Once you’re past a certain stage in a SaaS company’s life, you might have multiple products that you’re offering.
The only question is: how do you show them all?
There are many ways, but in this short piece today I want to highlight a specific one.
To note other different ways quickly, we’ve got Dropbox.com, who currently has one parent website for their two options (business and personal) — which eventually guides you into the sub-websites for each side.
You’ve got Intercom who’s listing straight off the bat their three desired future states — or rather, problems people might be trying to solve:
- Lead generation
- Customer engagement
- Customer support
As soon as you scroll past their header, you get these three.
But the website I wanted to talk about today which tackles this problem is Uber.com. I think their now-one-year-old redesign has been wonderful and let’s have a quick look at how they show everything they do.
As you already know, they do a lot. Earn, ride, eat, etc — all of them, once they’re clicked, reveal the relevant information you need in regards to that topic.
Why did they make earn the default one?
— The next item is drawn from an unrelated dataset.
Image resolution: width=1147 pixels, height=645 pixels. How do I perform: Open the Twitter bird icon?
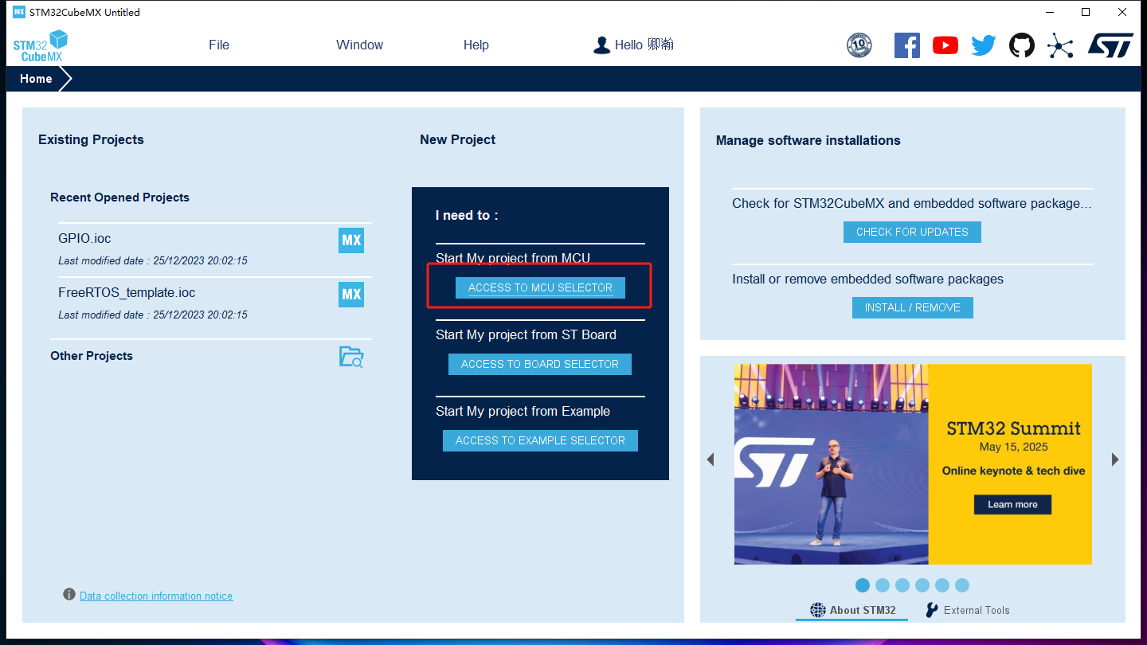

That tells us that the main group of people who go on Uber.com are the drivers who want to sign up with them — which makes sense, since their probably most popular user base, the riders, use the app to do that.
I’ve always loved multi-tab blocks since they can store a lot of information while keeping it tidy.
It’s even better if all blocks have to be messy for one reason or another. If that’s the case, you can simply force the first one into being cleaner/better organised, thus the mess is one-two clicks away.
Nonetheless, Uber’s way of dealing with the many facets of what they do is one of the best executions I’ve seen.
I surely highly recommend if what your company does is multi-directional — which it probably is, past a certain point.